*YOUR GOAL*
Repeat the entries from the one containing "The height and width of the screenshot is (992, 1080)." down to the one containing "Action: (x=49, y=79)", substituting "subtitles" for "closed captions" and leaving everything else unchanged.
┌──
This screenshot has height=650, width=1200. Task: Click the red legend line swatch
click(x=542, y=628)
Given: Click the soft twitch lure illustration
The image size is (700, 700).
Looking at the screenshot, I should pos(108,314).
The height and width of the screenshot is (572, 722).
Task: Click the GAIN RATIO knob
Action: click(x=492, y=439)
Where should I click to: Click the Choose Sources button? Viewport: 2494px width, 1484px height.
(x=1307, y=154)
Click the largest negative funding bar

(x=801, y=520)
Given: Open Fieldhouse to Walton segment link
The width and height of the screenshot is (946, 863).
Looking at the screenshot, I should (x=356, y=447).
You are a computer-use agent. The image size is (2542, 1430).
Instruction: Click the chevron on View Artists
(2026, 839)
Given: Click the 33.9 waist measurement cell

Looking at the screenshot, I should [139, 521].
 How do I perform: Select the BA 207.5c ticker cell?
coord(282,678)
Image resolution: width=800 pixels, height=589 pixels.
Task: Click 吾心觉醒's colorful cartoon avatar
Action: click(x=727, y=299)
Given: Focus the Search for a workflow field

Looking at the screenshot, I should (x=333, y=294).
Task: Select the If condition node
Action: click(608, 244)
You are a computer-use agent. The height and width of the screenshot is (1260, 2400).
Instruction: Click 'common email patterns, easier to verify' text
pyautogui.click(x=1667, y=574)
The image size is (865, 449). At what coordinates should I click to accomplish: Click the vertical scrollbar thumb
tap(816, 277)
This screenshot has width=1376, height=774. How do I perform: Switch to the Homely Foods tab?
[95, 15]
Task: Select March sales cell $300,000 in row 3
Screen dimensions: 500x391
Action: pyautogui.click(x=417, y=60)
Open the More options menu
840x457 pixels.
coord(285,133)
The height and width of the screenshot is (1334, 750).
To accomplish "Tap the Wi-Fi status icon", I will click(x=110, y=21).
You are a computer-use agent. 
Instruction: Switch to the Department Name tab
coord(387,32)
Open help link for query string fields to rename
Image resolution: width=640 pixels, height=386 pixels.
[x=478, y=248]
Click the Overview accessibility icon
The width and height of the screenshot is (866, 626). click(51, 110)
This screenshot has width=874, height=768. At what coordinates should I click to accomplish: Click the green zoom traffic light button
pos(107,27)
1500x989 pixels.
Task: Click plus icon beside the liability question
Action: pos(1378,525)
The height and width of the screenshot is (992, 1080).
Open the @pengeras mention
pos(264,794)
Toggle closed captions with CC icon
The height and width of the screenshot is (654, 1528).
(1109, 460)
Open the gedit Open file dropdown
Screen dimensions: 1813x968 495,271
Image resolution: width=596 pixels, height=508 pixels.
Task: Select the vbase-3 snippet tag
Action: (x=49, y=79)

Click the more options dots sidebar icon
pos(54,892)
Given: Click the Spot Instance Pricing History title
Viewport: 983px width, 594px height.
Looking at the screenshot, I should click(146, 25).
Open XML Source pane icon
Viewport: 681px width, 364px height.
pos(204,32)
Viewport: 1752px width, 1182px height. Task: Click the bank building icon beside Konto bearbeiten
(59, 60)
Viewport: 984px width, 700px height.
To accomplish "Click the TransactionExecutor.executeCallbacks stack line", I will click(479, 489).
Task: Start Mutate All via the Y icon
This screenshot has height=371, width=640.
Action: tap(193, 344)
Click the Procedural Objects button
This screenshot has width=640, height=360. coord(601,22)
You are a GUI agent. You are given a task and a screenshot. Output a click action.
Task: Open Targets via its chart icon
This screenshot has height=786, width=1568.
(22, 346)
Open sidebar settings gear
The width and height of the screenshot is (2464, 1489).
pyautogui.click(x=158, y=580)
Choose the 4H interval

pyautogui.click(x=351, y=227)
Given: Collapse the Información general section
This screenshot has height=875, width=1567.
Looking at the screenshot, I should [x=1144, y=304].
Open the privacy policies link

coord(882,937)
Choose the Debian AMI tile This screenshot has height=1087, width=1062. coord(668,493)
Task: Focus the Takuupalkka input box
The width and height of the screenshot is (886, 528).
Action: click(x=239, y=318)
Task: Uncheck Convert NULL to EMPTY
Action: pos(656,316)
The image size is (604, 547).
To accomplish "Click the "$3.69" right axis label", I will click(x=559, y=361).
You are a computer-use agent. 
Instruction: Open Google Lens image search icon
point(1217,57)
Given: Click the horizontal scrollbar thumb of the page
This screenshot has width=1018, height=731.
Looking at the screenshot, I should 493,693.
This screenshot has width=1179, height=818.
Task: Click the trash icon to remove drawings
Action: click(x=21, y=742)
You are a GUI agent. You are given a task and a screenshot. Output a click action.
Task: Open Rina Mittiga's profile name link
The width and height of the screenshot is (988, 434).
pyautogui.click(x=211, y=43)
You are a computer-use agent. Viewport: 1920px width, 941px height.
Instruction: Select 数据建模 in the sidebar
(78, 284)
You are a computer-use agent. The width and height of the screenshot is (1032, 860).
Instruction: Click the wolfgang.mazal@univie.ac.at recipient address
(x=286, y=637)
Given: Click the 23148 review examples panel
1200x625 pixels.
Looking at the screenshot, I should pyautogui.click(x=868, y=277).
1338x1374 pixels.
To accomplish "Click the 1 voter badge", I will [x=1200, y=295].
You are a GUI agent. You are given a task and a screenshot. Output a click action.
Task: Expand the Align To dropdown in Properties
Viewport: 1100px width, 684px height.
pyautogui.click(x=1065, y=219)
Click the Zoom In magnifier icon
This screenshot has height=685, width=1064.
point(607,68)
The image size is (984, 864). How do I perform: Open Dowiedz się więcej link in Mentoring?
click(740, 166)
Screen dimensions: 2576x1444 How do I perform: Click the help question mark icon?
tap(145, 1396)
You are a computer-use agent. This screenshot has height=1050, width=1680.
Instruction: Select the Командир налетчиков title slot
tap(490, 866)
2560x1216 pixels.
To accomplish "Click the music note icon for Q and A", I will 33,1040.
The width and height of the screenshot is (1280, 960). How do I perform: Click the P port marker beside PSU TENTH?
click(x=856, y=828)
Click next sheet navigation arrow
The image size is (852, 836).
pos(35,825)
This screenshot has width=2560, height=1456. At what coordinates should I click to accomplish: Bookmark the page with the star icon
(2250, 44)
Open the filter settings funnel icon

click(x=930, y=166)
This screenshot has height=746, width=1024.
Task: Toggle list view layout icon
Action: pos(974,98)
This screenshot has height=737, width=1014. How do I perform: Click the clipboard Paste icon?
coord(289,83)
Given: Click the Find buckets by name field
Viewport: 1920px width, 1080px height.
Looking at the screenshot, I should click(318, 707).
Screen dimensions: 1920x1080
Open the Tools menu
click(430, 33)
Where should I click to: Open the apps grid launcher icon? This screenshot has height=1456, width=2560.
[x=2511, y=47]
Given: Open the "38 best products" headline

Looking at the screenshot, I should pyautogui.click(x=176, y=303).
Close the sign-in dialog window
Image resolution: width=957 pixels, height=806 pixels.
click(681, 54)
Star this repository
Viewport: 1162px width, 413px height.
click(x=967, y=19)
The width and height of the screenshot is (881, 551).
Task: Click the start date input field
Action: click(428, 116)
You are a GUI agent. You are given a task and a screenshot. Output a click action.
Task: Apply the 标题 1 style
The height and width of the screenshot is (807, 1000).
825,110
└──
*RESULT*
The height and width of the screenshot is (992, 1080).
Open the @pengeras mention
pos(264,794)
Toggle subtitles with CC icon
The height and width of the screenshot is (654, 1528).
(1109, 460)
Open the gedit Open file dropdown
Screen dimensions: 1813x968 495,271
Image resolution: width=596 pixels, height=508 pixels.
Task: Select the vbase-3 snippet tag
Action: (x=49, y=79)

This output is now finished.